I don't like Tarantino. I tried. Odd, but I found his movie about Manson one dimensional. The Manson family were - horrifyingly - human beings too, and needed considering in a larger way. They weren't Jason Voorhees or Michael Myers.
I've come to think civilisations and cultures die when they finally have everything. When that happens they are unable to stave off threats, or even just get along. Not that we have *everything* of course... maybe the stuff that IS missing is enough to cause tension.
We projected Avatar. You know, it's quite an innocent, straightforward fìlm, almost golden age sf, it's not nerdy or geeky and doesn't pay lip service to either, it's almost a western in that way, and it's not trying to be "cool" or smart. Every time i have watched it has been more enjoyable and more thought provoking than the last, and this time was no exception. It was so thrilling I almost wanted it to be over, it was like an endurance test, but in a good way - I was involved.
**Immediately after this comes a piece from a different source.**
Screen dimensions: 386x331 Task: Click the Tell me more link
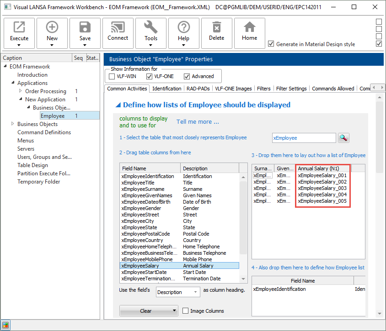198,122
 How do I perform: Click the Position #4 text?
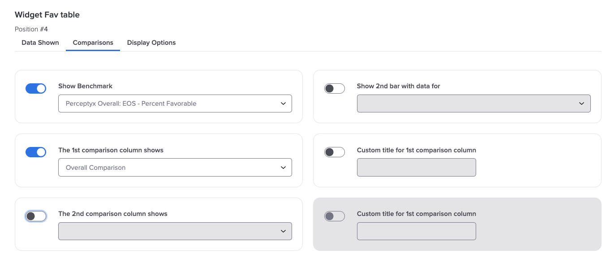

A friend says no one is excited about the sequel, that it hadn't clicked with audiences. I think it might have been because it didn't massage egos, it tried to stretch you. I don't know, I might be wrong about all that, but i did love it, and my son kept saying again and again "i feel like a child again!", how muxh he loved that, and it has only struck me as I write this what a key thing he was saying, how important - feeling like a child means you are experiencing a new thing, a new possible future. The "waking up" thing. All the best films have that, like Close Encounters, Alien, Star Wars, stuff like Barbarella. You feel "new" and with that you want to BE new. Even Jeepers Creepers had a touch of that.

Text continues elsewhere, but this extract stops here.